* _WHAT YOU HAVE TO DO_
In the listing below, locate the line that contains "Enquête de satisfaction (45, 2026)" and the line that contains "La Seine-Saint-Denis, une". Restate word for word those two lines and every line between them, and nothing else.

* _MATERIAL PROVIDED_

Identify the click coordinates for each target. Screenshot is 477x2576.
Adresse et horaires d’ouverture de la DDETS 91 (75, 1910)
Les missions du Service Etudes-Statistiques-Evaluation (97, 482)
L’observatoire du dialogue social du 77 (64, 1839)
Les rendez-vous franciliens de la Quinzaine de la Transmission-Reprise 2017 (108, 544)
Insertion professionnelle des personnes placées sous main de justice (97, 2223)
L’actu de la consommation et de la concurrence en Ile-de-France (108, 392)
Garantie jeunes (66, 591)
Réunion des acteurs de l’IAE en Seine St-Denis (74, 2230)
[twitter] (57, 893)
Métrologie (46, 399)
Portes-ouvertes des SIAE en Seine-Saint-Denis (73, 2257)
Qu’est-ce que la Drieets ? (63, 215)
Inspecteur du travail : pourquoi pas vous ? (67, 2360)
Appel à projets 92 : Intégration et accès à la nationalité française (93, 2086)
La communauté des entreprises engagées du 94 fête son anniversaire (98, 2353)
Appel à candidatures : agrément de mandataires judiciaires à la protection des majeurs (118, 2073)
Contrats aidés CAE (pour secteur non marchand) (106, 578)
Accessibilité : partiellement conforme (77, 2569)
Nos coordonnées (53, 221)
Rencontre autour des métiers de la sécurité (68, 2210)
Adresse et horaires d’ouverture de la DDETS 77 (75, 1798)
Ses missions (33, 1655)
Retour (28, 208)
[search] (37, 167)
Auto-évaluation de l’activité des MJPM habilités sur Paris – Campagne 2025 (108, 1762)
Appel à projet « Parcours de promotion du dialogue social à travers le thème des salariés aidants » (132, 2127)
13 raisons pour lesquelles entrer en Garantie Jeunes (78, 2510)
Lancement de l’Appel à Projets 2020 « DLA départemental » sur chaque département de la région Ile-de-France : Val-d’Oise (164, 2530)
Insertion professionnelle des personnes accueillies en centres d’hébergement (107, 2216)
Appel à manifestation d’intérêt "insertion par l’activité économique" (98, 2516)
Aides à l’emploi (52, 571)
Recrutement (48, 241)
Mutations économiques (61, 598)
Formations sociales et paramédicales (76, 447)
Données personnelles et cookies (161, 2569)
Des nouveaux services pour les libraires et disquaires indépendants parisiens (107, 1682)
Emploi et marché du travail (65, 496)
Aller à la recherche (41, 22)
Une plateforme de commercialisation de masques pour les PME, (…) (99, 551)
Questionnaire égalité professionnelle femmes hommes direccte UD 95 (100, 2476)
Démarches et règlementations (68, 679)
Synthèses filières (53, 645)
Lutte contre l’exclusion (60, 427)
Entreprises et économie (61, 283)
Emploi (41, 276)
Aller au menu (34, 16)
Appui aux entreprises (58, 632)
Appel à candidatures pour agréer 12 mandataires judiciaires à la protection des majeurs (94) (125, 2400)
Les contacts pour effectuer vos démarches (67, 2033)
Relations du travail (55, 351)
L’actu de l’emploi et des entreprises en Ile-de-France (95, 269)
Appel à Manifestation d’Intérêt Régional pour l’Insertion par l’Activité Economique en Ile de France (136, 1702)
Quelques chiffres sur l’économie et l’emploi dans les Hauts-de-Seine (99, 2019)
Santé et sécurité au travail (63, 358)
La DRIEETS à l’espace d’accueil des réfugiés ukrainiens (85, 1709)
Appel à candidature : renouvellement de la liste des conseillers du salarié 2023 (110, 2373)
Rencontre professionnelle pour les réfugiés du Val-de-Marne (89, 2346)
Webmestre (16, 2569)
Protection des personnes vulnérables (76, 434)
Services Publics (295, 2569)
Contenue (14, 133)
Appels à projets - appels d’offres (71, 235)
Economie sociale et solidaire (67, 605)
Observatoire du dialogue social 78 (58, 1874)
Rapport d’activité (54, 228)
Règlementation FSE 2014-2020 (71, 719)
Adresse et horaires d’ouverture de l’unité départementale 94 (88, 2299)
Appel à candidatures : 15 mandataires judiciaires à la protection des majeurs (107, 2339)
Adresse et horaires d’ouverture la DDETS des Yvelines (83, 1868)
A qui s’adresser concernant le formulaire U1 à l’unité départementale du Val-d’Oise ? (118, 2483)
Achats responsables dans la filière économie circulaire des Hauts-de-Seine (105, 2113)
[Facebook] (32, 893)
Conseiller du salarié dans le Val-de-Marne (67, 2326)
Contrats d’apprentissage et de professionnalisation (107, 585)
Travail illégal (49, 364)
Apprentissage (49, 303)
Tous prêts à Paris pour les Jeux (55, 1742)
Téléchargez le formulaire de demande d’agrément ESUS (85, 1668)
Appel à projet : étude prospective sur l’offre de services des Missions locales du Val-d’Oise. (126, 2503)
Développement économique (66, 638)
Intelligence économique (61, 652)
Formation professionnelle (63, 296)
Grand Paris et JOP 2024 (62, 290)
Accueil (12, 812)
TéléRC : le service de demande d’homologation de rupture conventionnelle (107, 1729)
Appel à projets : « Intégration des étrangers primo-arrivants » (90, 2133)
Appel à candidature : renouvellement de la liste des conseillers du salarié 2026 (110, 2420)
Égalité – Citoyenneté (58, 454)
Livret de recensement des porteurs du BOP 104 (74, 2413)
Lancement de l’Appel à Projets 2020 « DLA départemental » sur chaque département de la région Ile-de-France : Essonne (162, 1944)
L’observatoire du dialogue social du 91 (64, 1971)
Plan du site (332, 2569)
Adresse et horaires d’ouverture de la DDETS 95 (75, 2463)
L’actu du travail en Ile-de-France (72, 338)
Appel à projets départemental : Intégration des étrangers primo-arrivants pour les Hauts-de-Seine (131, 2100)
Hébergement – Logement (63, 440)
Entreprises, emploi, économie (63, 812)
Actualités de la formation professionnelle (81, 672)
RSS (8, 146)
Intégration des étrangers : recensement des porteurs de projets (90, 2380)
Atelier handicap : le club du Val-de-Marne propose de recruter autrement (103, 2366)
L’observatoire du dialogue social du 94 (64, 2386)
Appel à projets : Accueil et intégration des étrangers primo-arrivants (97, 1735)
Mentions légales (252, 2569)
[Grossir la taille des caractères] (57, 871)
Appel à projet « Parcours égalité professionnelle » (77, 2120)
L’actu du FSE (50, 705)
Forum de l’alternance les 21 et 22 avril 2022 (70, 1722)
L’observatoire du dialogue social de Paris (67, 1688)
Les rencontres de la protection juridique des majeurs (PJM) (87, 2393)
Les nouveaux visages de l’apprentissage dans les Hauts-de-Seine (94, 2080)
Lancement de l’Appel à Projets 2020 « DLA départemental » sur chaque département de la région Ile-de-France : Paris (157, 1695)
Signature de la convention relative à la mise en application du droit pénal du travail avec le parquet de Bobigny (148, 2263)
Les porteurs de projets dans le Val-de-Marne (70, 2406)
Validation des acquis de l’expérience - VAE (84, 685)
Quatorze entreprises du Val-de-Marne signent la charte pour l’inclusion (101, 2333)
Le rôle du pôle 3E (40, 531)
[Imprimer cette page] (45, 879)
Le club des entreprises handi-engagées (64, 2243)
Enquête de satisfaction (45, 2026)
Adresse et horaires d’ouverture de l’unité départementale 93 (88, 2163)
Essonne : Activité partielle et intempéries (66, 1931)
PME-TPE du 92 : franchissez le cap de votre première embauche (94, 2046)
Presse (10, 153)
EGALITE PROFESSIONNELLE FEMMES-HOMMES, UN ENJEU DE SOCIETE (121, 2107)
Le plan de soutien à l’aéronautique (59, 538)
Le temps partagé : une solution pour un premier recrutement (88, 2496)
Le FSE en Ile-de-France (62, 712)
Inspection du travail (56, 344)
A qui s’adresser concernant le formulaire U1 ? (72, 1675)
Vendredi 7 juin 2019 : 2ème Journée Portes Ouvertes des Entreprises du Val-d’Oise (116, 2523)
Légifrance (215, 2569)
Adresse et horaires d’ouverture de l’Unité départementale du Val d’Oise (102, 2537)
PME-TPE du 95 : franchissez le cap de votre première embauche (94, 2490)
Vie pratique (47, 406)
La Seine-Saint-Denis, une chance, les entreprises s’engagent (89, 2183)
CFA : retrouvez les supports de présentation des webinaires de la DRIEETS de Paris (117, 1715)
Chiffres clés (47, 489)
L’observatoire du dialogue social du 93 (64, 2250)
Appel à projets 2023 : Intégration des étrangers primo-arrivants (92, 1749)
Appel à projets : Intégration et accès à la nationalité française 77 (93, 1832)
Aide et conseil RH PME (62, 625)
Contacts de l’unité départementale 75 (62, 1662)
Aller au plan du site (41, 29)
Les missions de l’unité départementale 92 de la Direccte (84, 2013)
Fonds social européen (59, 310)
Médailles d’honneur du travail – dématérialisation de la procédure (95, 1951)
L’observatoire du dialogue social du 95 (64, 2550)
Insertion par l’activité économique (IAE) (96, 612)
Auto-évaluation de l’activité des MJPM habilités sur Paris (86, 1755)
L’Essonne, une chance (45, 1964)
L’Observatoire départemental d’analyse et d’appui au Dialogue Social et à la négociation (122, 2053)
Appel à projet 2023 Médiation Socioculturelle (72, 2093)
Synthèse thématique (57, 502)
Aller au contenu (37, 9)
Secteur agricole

* _TASK OUTPUT_
Enquête de satisfaction (45, 2026)
Adresse et horaires d’ouverture de l’unité départementale 93 (88, 2163)
Essonne : Activité partielle et intempéries (66, 1931)
PME-TPE du 92 : franchissez le cap de votre première embauche (94, 2046)
Presse (10, 153)
EGALITE PROFESSIONNELLE FEMMES-HOMMES, UN ENJEU DE SOCIETE (121, 2107)
Le plan de soutien à l’aéronautique (59, 538)
Le temps partagé : une solution pour un premier recrutement (88, 2496)
Le FSE en Ile-de-France (62, 712)
Inspection du travail (56, 344)
A qui s’adresser concernant le formulaire U1 ? (72, 1675)
Vendredi 7 juin 2019 : 2ème Journée Portes Ouvertes des Entreprises du Val-d’Oise (116, 2523)
Légifrance (215, 2569)
Adresse et horaires d’ouverture de l’Unité départementale du Val d’Oise (102, 2537)
PME-TPE du 95 : franchissez le cap de votre première embauche (94, 2490)
Vie pratique (47, 406)
La Seine-Saint-Denis, une chance, les entreprises s’engagent (89, 2183)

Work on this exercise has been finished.